Market Closed 8 Years Ago And Moved To The Bronx

NEW YORK (CBSNewYork) – Locals, chefs and others have joined a campaign to try to save and preserve the shuttered Fulton Fish Market.

As 1010 WINS’ Glenn Schuck reported, for nearly 200 years, the Fulton Fish Market was the hub of activity for restaurants and stores lining up to grab their seafood.

It closed eight years ago and moved to the Bronx.

But as a wrecking ball draws near, some locals want to see the market preserved for future use.

“There’s this idea that came out lately of Seaport City. I hear it’s a clunker of an idea,” one resident said to boos at a rally on Sunday.

Organizers pushed for preserving what they called the “landmark of the world.”

“Not torn down, not turned into condos, not turned into hotels, no market in the lobby of a hotel. We want these to remain as markets for the city of New York,” Robert LaValva of the Save Our Seaport Coalition said. “If they want a place to sell candy, bras and underwear – which is what’s going on across the street – they can keep them over there. But this site remains in public hands. That’s what we’re here to rally for today.”

Demonstrators rally to preserve the Fulton Fish Market, June 23, 2013. (credit: Monica Miller/WCBS 880)

Demonstrators rally to preserve the Fulton Fish Market, June 23, 2013. (credit: Monica Miller/WCBS 880)

Those rallying said they know they face an uphill battle but said they won’t give up without a fight.

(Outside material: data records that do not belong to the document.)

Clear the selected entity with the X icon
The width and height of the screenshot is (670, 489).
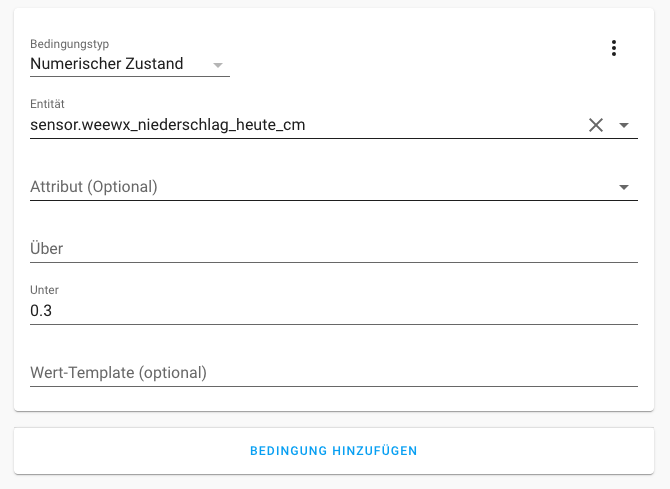point(596,125)
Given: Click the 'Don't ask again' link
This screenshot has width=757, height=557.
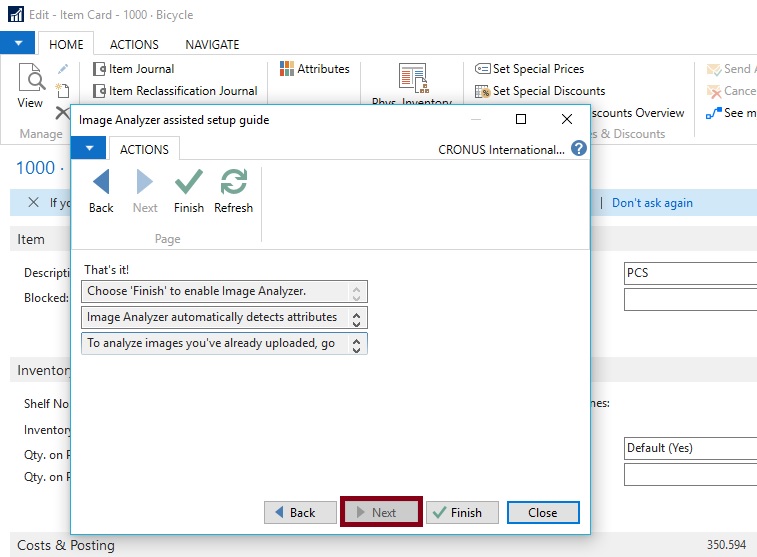Looking at the screenshot, I should [652, 203].
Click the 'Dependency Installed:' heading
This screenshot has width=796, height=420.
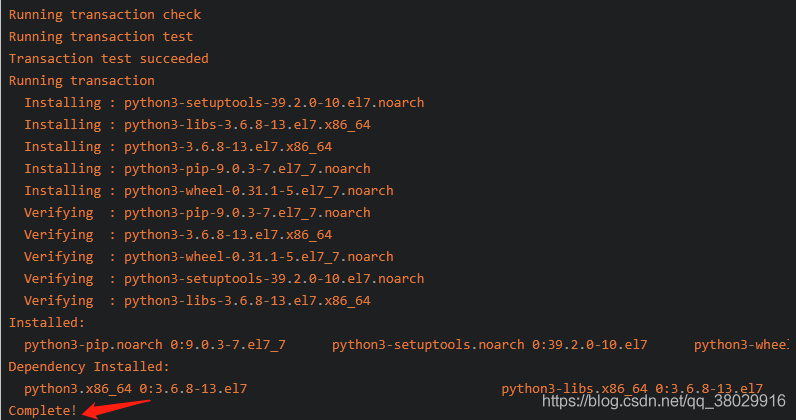(x=89, y=367)
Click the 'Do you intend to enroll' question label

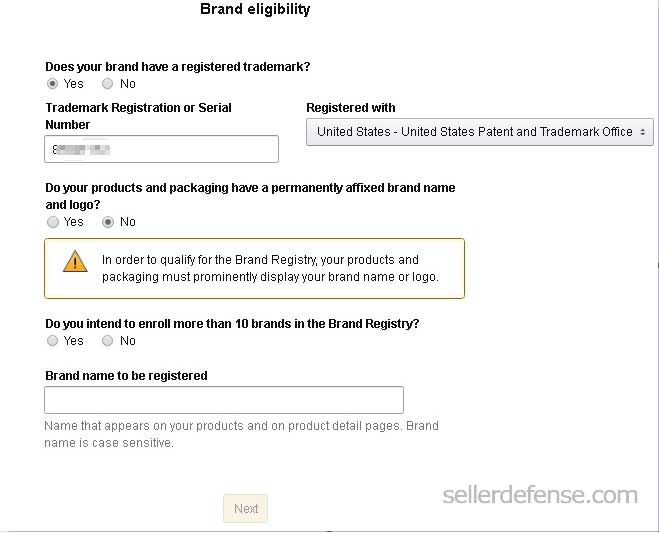232,324
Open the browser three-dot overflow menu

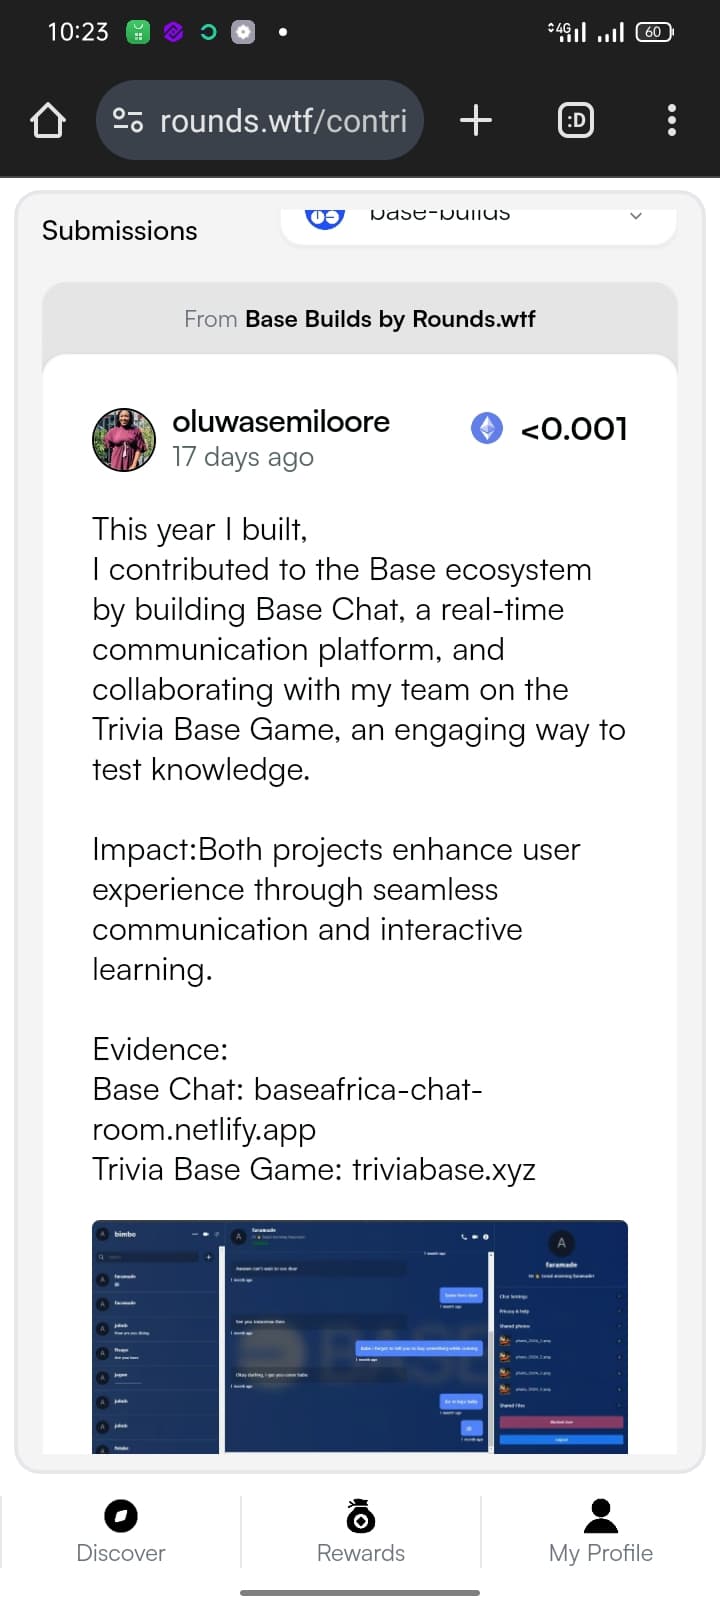pos(671,120)
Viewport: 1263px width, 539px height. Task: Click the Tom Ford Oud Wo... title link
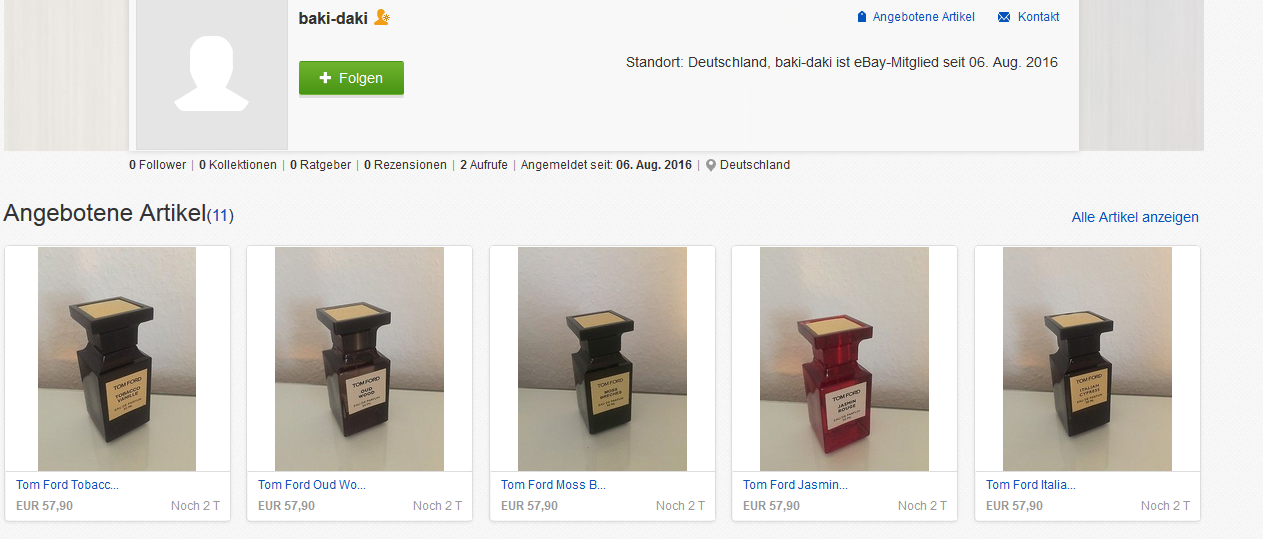pos(312,485)
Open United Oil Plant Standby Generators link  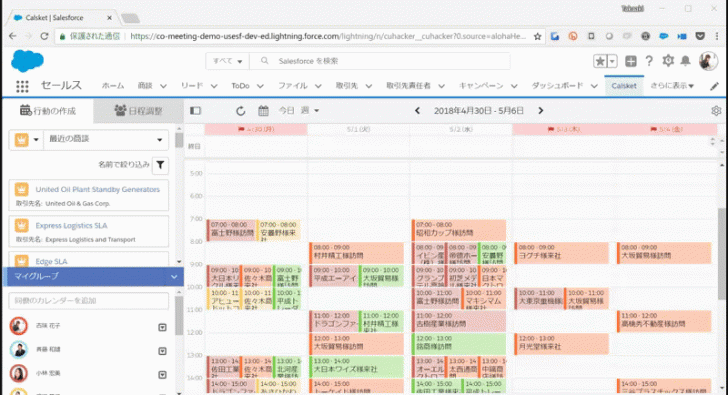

“I’ll tell you what wasn’t destroyed during Sandy – this building right here. The water washed right through, washed right out. It’s a market building, it’s a waterfront market building, it’s used to being on the waterfront, it’s the appropriate structure. You put a condo here…do you know what the water level here was? It was 12 feet,” demonstrator and James Beard award-winning fish cookbook writer Paul Greenberg told WCBS 880’s Monica Miller.

According to a report from DNAInfo, the developer Howard Hughes Corp. has plans to demolish the current building but does not have any set plans for the space.

If the Hughes Corp. does not submit plans to the city by next Sunday, it would lose first rights to develop the space, DNAInfo reported.